What needs to be done:
Copy out all lines in the data below containing the string "Choose".
··········
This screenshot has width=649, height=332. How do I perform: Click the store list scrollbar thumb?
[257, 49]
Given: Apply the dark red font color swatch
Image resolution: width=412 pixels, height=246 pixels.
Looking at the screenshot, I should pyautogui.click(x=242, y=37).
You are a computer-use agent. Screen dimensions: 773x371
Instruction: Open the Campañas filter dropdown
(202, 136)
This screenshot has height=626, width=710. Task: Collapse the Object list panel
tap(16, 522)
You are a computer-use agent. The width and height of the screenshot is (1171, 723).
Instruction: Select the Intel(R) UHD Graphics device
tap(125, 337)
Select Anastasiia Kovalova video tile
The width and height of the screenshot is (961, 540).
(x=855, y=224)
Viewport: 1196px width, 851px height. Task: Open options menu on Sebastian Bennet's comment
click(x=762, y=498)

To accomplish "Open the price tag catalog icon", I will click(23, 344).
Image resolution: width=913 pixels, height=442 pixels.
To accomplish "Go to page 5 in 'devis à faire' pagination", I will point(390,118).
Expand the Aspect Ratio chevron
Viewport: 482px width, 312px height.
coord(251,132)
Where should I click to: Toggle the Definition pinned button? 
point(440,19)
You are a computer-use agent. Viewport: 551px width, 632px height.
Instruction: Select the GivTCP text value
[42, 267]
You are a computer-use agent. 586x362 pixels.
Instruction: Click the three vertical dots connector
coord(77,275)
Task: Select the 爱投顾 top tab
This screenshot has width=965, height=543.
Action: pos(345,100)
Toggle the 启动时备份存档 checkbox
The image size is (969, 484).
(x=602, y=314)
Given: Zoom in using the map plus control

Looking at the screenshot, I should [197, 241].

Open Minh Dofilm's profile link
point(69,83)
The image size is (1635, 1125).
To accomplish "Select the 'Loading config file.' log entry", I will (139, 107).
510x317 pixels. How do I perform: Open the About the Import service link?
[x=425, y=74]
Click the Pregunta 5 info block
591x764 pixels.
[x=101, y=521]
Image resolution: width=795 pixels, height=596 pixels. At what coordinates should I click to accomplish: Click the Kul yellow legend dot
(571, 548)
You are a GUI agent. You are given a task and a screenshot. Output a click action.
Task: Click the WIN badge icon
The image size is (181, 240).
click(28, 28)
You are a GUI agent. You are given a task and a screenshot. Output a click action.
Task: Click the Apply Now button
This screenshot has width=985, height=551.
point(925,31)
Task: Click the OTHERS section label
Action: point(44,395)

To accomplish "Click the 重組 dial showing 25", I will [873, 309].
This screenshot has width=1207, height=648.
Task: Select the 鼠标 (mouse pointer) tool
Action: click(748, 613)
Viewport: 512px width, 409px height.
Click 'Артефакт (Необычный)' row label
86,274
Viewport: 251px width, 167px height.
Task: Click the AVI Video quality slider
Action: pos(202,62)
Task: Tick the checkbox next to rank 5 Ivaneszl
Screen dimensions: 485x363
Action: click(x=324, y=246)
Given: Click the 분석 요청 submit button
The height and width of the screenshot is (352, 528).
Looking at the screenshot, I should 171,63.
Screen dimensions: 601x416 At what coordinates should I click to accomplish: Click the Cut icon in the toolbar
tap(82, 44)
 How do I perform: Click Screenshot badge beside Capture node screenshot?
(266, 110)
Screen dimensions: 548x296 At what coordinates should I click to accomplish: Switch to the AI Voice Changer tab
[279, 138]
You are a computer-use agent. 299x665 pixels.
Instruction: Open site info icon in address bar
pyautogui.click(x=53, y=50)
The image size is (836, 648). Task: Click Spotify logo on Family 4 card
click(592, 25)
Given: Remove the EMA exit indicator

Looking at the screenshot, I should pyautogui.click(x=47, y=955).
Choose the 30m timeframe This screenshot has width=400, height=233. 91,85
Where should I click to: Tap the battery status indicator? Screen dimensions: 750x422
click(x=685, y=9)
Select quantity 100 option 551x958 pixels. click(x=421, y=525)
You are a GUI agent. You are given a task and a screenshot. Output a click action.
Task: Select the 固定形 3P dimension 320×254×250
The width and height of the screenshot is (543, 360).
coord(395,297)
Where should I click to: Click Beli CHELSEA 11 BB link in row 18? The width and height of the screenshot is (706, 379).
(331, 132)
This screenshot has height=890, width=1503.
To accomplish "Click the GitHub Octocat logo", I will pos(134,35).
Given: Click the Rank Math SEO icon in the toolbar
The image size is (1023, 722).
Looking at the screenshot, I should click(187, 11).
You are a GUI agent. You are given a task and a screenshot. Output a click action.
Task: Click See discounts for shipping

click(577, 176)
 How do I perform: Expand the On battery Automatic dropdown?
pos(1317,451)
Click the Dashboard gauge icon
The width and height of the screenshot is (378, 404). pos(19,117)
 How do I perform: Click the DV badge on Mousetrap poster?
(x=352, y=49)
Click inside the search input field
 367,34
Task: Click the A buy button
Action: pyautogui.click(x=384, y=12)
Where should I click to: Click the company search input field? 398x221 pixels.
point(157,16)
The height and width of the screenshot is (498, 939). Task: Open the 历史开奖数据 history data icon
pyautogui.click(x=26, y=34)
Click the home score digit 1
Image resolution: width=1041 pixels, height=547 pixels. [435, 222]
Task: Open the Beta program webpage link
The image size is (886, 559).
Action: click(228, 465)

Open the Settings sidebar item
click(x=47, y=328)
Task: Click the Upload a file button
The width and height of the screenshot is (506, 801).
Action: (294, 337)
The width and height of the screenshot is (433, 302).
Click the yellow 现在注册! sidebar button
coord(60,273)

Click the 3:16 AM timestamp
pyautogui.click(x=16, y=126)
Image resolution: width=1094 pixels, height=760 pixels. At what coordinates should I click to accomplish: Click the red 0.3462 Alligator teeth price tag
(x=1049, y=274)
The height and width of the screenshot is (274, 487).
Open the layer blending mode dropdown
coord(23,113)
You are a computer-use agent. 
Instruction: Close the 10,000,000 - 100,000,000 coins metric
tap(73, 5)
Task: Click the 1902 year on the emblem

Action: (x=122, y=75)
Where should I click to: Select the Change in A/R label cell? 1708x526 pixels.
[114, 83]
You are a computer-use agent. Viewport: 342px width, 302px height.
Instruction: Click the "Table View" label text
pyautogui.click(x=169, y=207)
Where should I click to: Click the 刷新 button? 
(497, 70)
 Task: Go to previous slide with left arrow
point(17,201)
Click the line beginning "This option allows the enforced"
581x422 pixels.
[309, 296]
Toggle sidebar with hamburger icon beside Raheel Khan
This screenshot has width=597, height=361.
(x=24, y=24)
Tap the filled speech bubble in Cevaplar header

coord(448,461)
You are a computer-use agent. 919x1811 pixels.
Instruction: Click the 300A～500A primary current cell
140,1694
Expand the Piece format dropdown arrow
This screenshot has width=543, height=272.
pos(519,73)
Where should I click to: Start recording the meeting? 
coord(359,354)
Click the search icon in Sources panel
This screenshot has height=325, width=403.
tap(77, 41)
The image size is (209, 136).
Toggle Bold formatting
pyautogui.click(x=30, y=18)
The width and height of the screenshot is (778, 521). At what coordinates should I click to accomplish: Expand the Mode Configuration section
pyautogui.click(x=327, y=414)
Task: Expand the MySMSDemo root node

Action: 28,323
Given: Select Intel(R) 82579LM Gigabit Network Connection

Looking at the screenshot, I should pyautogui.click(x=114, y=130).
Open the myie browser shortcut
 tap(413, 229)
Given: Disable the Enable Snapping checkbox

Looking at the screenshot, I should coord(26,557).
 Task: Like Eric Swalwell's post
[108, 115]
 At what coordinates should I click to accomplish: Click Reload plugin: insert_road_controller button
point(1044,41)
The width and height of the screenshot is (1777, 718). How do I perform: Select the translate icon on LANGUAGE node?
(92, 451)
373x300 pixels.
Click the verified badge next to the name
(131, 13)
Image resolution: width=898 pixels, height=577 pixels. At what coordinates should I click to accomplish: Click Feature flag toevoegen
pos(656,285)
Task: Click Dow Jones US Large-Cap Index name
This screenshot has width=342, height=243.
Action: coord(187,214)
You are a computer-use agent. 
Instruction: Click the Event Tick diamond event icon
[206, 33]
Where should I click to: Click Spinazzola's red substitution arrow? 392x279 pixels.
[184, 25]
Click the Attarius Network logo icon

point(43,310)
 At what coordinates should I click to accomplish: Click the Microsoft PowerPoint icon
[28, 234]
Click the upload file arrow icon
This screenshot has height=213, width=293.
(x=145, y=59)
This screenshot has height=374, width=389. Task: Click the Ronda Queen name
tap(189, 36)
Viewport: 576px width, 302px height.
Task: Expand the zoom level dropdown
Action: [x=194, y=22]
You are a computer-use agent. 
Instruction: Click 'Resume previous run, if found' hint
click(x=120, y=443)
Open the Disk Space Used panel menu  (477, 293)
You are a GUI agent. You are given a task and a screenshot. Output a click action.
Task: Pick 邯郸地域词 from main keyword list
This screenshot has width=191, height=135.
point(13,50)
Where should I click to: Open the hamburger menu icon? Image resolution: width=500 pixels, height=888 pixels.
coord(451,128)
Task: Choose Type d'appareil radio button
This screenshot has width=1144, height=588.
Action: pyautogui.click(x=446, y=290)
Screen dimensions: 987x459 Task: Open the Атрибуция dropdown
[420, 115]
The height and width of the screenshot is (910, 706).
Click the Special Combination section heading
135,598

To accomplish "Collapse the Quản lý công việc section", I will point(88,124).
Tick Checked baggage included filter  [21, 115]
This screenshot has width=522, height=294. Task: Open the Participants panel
··········
Answer section:
Choose the 30m timeframe This screenshot has width=400, height=233. 91,85
Task: Choose Type d'appareil radio button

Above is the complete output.